■ **PROBLEM REQUIREMENTS**:
Only an exact, line-for-line copy of the data will serve as the answer.

·····

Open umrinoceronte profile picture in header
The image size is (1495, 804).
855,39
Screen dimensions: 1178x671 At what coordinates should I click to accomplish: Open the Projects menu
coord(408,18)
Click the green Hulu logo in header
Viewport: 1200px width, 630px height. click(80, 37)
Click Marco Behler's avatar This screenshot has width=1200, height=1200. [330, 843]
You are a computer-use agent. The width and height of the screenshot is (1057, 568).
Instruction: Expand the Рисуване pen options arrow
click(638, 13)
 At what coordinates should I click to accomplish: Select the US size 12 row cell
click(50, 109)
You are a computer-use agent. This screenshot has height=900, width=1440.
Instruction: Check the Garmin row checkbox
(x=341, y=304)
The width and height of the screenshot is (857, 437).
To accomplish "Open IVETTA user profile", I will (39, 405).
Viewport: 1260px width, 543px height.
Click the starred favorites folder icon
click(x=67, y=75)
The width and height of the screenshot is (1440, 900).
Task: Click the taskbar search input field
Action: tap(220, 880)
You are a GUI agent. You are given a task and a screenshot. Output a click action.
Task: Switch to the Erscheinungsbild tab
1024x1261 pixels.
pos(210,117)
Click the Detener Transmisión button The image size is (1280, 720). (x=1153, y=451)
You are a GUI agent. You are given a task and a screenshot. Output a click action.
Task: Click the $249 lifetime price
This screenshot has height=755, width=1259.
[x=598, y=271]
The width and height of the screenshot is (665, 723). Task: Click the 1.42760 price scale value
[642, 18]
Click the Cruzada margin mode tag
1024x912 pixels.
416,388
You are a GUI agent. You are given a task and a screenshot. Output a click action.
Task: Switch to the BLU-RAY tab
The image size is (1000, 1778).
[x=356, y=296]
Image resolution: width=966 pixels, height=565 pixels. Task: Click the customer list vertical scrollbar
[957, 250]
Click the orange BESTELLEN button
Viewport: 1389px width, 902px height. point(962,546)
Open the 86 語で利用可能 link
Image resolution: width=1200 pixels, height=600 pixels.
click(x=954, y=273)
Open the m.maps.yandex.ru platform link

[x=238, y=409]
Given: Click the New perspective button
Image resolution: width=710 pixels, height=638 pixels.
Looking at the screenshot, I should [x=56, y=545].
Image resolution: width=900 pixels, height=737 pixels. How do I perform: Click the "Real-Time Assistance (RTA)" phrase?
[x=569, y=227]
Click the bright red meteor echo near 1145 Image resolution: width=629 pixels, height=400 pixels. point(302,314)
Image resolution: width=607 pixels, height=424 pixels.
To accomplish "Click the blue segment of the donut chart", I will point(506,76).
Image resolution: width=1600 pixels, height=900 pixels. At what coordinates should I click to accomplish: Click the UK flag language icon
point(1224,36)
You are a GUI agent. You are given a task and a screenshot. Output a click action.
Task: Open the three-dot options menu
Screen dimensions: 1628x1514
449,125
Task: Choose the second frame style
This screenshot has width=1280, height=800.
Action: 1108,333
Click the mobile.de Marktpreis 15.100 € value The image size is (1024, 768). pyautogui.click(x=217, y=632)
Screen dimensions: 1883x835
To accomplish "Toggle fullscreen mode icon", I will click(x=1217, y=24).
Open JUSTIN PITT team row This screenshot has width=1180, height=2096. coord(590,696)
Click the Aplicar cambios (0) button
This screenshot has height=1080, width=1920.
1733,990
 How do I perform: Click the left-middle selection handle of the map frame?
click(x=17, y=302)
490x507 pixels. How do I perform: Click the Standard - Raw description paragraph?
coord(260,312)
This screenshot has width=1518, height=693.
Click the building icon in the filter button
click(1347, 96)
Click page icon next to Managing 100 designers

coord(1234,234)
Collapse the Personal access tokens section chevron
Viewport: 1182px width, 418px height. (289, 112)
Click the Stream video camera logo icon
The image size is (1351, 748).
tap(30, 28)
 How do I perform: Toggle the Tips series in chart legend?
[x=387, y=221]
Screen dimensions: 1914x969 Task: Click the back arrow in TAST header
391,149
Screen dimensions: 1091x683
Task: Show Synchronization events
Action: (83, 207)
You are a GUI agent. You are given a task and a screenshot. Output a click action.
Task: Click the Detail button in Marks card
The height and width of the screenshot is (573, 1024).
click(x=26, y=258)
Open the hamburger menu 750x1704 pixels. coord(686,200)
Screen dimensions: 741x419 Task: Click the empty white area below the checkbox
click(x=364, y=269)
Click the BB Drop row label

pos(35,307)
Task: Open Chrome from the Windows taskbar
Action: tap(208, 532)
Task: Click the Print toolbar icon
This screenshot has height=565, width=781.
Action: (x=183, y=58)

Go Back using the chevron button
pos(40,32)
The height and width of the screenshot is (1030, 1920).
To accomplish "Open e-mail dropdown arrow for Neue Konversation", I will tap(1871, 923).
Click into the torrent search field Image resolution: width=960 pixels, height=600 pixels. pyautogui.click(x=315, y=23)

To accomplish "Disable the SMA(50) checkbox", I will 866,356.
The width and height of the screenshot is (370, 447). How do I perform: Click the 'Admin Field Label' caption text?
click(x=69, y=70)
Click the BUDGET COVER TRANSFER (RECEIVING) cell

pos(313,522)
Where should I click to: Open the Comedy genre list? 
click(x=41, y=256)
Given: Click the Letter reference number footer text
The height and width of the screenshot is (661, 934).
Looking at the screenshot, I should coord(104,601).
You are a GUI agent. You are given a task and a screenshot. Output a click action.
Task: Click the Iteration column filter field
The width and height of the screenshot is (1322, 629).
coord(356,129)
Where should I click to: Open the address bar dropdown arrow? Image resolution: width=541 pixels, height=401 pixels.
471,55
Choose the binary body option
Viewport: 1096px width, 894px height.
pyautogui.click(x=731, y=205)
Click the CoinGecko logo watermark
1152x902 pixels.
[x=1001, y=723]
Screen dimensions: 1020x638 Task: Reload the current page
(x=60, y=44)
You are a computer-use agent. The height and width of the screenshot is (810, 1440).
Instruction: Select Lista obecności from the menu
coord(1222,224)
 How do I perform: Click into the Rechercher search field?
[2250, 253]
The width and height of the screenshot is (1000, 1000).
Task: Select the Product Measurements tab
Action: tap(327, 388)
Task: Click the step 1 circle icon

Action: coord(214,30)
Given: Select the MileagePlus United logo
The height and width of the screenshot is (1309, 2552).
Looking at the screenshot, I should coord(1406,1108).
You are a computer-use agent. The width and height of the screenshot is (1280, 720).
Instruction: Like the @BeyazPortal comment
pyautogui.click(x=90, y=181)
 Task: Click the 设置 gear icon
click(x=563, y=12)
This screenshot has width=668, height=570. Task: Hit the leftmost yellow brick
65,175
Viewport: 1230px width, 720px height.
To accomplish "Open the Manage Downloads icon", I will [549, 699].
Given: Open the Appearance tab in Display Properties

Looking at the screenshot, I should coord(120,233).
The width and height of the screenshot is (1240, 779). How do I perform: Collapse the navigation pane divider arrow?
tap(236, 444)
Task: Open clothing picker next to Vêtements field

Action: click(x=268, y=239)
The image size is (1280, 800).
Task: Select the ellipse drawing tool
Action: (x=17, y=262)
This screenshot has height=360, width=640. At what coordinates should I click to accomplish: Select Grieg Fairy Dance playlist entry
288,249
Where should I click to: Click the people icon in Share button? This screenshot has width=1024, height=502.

·····

■ **TASK ANSWER**:
Open umrinoceronte profile picture in header
The image size is (1495, 804).
855,39
Screen dimensions: 1178x671 At what coordinates should I click to accomplish: Open the Projects menu
coord(408,18)
Click the green Hulu logo in header
Viewport: 1200px width, 630px height. click(80, 37)
Click Marco Behler's avatar This screenshot has width=1200, height=1200. [330, 843]
You are a computer-use agent. The width and height of the screenshot is (1057, 568).
Instruction: Expand the Рисуване pen options arrow
click(638, 13)
 At what coordinates should I click to accomplish: Select the US size 12 row cell
click(50, 109)
You are a computer-use agent. This screenshot has height=900, width=1440.
Instruction: Check the Garmin row checkbox
(x=341, y=304)
The width and height of the screenshot is (857, 437).
To accomplish "Open IVETTA user profile", I will (39, 405).
Viewport: 1260px width, 543px height.
Click the starred favorites folder icon
click(x=67, y=75)
The width and height of the screenshot is (1440, 900).
Task: Click the taskbar search input field
Action: tap(220, 880)
You are a GUI agent. You are given a task and a screenshot. Output a click action.
Task: Switch to the Erscheinungsbild tab
1024x1261 pixels.
pos(210,117)
Click the Detener Transmisión button The image size is (1280, 720). (x=1153, y=451)
You are a GUI agent. You are given a task and a screenshot. Output a click action.
Task: Click the $249 lifetime price
This screenshot has height=755, width=1259.
[x=598, y=271]
The width and height of the screenshot is (665, 723). Task: Click the 1.42760 price scale value
[642, 18]
Click the Cruzada margin mode tag
1024x912 pixels.
416,388
You are a GUI agent. You are given a task and a screenshot. Output a click action.
Task: Switch to the BLU-RAY tab
The image size is (1000, 1778).
[x=356, y=296]
Image resolution: width=966 pixels, height=565 pixels. Task: Click the customer list vertical scrollbar
[957, 250]
Click the orange BESTELLEN button
Viewport: 1389px width, 902px height. point(962,546)
Open the 86 語で利用可能 link
Image resolution: width=1200 pixels, height=600 pixels.
click(x=954, y=273)
Open the m.maps.yandex.ru platform link

[x=238, y=409]
Given: Click the New perspective button
Image resolution: width=710 pixels, height=638 pixels.
Looking at the screenshot, I should [x=56, y=545].
Image resolution: width=900 pixels, height=737 pixels. How do I perform: Click the "Real-Time Assistance (RTA)" phrase?
[x=569, y=227]
Click the bright red meteor echo near 1145 Image resolution: width=629 pixels, height=400 pixels. point(302,314)
Image resolution: width=607 pixels, height=424 pixels.
To accomplish "Click the blue segment of the donut chart", I will point(506,76).
Image resolution: width=1600 pixels, height=900 pixels. At what coordinates should I click to accomplish: Click the UK flag language icon
point(1224,36)
You are a GUI agent. You are given a task and a screenshot. Output a click action.
Task: Open the three-dot options menu
Screen dimensions: 1628x1514
449,125
Task: Choose the second frame style
This screenshot has width=1280, height=800.
Action: 1108,333
Click the mobile.de Marktpreis 15.100 € value The image size is (1024, 768). pyautogui.click(x=217, y=632)
Screen dimensions: 1883x835
To accomplish "Toggle fullscreen mode icon", I will click(x=1217, y=24).
Open JUSTIN PITT team row This screenshot has width=1180, height=2096. coord(590,696)
Click the Aplicar cambios (0) button
This screenshot has height=1080, width=1920.
1733,990
 How do I perform: Click the left-middle selection handle of the map frame?
click(x=17, y=302)
490x507 pixels. How do I perform: Click the Standard - Raw description paragraph?
coord(260,312)
This screenshot has width=1518, height=693.
Click the building icon in the filter button
click(1347, 96)
Click page icon next to Managing 100 designers

coord(1234,234)
Collapse the Personal access tokens section chevron
Viewport: 1182px width, 418px height. (289, 112)
Click the Stream video camera logo icon
The image size is (1351, 748).
tap(30, 28)
 How do I perform: Toggle the Tips series in chart legend?
[x=387, y=221]
Screen dimensions: 1914x969 Task: Click the back arrow in TAST header
391,149
Screen dimensions: 1091x683
Task: Show Synchronization events
Action: (83, 207)
You are a GUI agent. You are given a task and a screenshot. Output a click action.
Task: Click the Detail button in Marks card
The height and width of the screenshot is (573, 1024).
click(x=26, y=258)
Open the hamburger menu 750x1704 pixels. coord(686,200)
Screen dimensions: 741x419 Task: Click the empty white area below the checkbox
click(x=364, y=269)
Click the BB Drop row label

pos(35,307)
Task: Open Chrome from the Windows taskbar
Action: tap(208, 532)
Task: Click the Print toolbar icon
This screenshot has height=565, width=781.
Action: (x=183, y=58)

Go Back using the chevron button
pos(40,32)
The height and width of the screenshot is (1030, 1920).
To accomplish "Open e-mail dropdown arrow for Neue Konversation", I will tap(1871, 923).
Click into the torrent search field Image resolution: width=960 pixels, height=600 pixels. pyautogui.click(x=315, y=23)

To accomplish "Disable the SMA(50) checkbox", I will 866,356.
The width and height of the screenshot is (370, 447). How do I perform: Click the 'Admin Field Label' caption text?
click(x=69, y=70)
Click the BUDGET COVER TRANSFER (RECEIVING) cell

pos(313,522)
Where should I click to: Open the Comedy genre list? 
click(x=41, y=256)
Given: Click the Letter reference number footer text
The height and width of the screenshot is (661, 934).
Looking at the screenshot, I should coord(104,601).
You are a GUI agent. You are given a task and a screenshot. Output a click action.
Task: Click the Iteration column filter field
The width and height of the screenshot is (1322, 629).
coord(356,129)
Where should I click to: Open the address bar dropdown arrow? Image resolution: width=541 pixels, height=401 pixels.
471,55
Choose the binary body option
Viewport: 1096px width, 894px height.
pyautogui.click(x=731, y=205)
Click the CoinGecko logo watermark
1152x902 pixels.
[x=1001, y=723]
Screen dimensions: 1020x638 Task: Reload the current page
(x=60, y=44)
You are a computer-use agent. The height and width of the screenshot is (810, 1440).
Instruction: Select Lista obecności from the menu
coord(1222,224)
 How do I perform: Click into the Rechercher search field?
[2250, 253]
The width and height of the screenshot is (1000, 1000).
Task: Select the Product Measurements tab
Action: tap(327, 388)
Task: Click the step 1 circle icon

Action: coord(214,30)
Given: Select the MileagePlus United logo
The height and width of the screenshot is (1309, 2552).
Looking at the screenshot, I should coord(1406,1108).
You are a computer-use agent. The width and height of the screenshot is (1280, 720).
Instruction: Like the @BeyazPortal comment
pyautogui.click(x=90, y=181)
 Task: Click the 设置 gear icon
click(x=563, y=12)
This screenshot has width=668, height=570. Task: Hit the leftmost yellow brick
65,175
Viewport: 1230px width, 720px height.
To accomplish "Open the Manage Downloads icon", I will [549, 699].
Given: Open the Appearance tab in Display Properties

Looking at the screenshot, I should coord(120,233).
The width and height of the screenshot is (1240, 779). How do I perform: Collapse the navigation pane divider arrow?
tap(236, 444)
Task: Open clothing picker next to Vêtements field

Action: click(x=268, y=239)
The image size is (1280, 800).
Task: Select the ellipse drawing tool
Action: (x=17, y=262)
This screenshot has height=360, width=640. At what coordinates should I click to accomplish: Select Grieg Fairy Dance playlist entry
288,249
Where should I click to: Click the people icon in Share button? This screenshot has width=1024, height=502.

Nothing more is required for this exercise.